There was one motionless moment in the garden. A deep sky made of granite and an uneasy silence, as if a storm were approaching. It was still afternoon and the sun burned feverishly down on the horizon, but under the willows and the eucalyptus trees, the light flickered suddenly, then froze. For a fraction of a second nothing at all made a sound. Invisible rattles, white noise, and whispers flooded her mind. Then the leaves of the trees started to rustle again. Insects with golden shells crawled into the flourishing flowerbeds and high above the cicadas took up their song. As the shadows of the trees ran over the grassy paths, she waited in silence.
Soon afternoon would become evening. Night would fall swiftly. Then she would see the boy approaching, his tiny figure slipping from the light into the darkness. “Wanna play?” he would plead in his whining voice.
Translated from the Greek by Karen Emmerich
The theme of my story was not S&M, as it may have appeared. The "pleasure" that the little girl got from beating the weaker boy was more part of an affirmation ritual. I don't want to go into the psychoanalytic aspects of it -- that is really not the point.
As I'm very concerned with violence among children and the phenomenon of bullying--which is spreading so in many countries-- in my story I tried to trace how somebody so young (and, because of her youth, stripped of adult hypocrisy) identifies with the rights of the powerful and feels free to commit injustice without any apparent reason or fear of punishment.
After three days of participating in the New Symposium, I can think back on the story a little differently. Of course a story is not an essay -- when it is written it is written. But based on what I heard and learned at the Symposium, especially about restorative justice, I can imagine what a sequel to it might be, or even a whole other story on the same theme, if I ever were to write them.
If there were to be a continuation of the existing story, the katharsis could be either punishment or revenge. Because both children, the offender and the victim, are frozen in their respective roles, the only possible way out of the impasse would be one of these two alternatives -- punishment by adults or revenge by the victimized child.

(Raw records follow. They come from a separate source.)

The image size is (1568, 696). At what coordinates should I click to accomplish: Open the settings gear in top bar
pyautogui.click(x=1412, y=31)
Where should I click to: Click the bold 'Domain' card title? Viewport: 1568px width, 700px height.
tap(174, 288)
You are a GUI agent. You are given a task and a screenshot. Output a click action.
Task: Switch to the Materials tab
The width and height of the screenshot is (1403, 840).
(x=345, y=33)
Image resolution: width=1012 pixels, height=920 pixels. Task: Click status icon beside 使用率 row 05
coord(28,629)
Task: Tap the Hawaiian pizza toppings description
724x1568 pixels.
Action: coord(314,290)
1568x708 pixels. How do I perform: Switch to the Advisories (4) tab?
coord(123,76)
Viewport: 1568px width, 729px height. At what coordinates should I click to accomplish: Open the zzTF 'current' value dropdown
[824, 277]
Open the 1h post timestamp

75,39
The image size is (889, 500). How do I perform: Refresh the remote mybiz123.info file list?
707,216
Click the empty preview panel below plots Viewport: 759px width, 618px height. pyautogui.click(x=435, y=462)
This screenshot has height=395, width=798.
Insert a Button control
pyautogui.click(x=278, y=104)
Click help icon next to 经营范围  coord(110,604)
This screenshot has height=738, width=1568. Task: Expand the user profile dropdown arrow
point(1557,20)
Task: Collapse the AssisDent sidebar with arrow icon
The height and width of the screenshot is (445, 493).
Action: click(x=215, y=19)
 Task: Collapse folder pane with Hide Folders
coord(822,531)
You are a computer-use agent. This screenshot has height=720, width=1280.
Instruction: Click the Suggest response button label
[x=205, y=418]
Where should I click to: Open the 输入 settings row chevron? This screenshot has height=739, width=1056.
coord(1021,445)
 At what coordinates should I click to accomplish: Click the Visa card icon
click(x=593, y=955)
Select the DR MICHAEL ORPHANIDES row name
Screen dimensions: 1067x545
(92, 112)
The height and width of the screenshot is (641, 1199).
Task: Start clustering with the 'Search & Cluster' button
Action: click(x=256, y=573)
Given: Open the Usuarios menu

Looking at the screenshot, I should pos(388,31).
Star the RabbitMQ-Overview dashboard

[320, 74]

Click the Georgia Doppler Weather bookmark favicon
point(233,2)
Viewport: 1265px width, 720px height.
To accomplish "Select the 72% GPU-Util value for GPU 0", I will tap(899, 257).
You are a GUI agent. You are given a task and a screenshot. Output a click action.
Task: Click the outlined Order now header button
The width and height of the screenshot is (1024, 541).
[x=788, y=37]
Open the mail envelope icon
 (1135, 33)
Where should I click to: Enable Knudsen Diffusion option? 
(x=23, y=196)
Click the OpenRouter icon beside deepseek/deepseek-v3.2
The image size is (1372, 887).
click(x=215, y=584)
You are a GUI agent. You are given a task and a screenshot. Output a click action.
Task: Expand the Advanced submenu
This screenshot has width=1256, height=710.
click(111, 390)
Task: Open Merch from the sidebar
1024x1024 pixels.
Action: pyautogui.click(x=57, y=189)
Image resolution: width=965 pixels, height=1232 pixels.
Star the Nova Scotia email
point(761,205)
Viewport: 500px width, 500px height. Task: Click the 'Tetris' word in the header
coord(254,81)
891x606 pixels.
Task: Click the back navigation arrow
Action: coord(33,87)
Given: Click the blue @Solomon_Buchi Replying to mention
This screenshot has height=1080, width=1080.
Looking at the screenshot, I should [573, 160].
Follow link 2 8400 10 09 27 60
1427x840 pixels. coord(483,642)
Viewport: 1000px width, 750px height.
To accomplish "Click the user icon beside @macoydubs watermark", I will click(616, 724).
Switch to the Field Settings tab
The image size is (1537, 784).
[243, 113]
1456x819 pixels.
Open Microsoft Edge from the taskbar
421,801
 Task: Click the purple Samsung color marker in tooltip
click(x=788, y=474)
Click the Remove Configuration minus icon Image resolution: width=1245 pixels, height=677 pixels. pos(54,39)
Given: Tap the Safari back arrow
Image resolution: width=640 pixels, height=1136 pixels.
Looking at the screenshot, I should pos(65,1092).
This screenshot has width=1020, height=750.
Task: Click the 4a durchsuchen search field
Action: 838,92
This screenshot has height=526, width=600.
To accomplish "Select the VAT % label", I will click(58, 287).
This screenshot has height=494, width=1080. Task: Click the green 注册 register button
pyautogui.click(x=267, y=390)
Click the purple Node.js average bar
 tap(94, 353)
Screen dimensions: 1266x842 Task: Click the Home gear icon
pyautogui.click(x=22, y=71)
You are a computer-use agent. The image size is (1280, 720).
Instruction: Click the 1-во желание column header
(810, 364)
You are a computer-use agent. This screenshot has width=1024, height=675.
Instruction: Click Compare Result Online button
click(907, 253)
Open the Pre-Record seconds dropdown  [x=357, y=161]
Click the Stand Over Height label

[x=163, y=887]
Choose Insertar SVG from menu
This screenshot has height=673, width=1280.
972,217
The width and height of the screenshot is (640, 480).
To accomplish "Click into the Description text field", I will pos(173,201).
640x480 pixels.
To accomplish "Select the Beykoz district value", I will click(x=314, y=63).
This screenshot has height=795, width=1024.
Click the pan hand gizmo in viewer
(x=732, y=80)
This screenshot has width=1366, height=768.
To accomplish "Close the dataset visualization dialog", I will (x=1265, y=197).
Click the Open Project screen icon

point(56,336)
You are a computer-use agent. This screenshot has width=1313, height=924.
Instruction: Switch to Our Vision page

But what I heard at the Symposium, especially in the contributions of Barry Sanders and Tony Eprile, enabled me to think of another possible sequel to the events described. The victim could have the chance to get revenge and finally decide not to. Or a mediator could help the situation, restoring the balance as in the playground example in Sanders’ essay.
The other, new story that presented itself to my mind after my time in Paros would concern a child who is being unjustly punished by the teacher for something he/she hasn't done, or that was done by another child. At a certain point he finds out something concerning the teacher or the other child that he can use to take revenge.
Is he going to use it? This could be the focus of the story: the possibility of another perspective which overturns the "eye for an eye" concept of justice.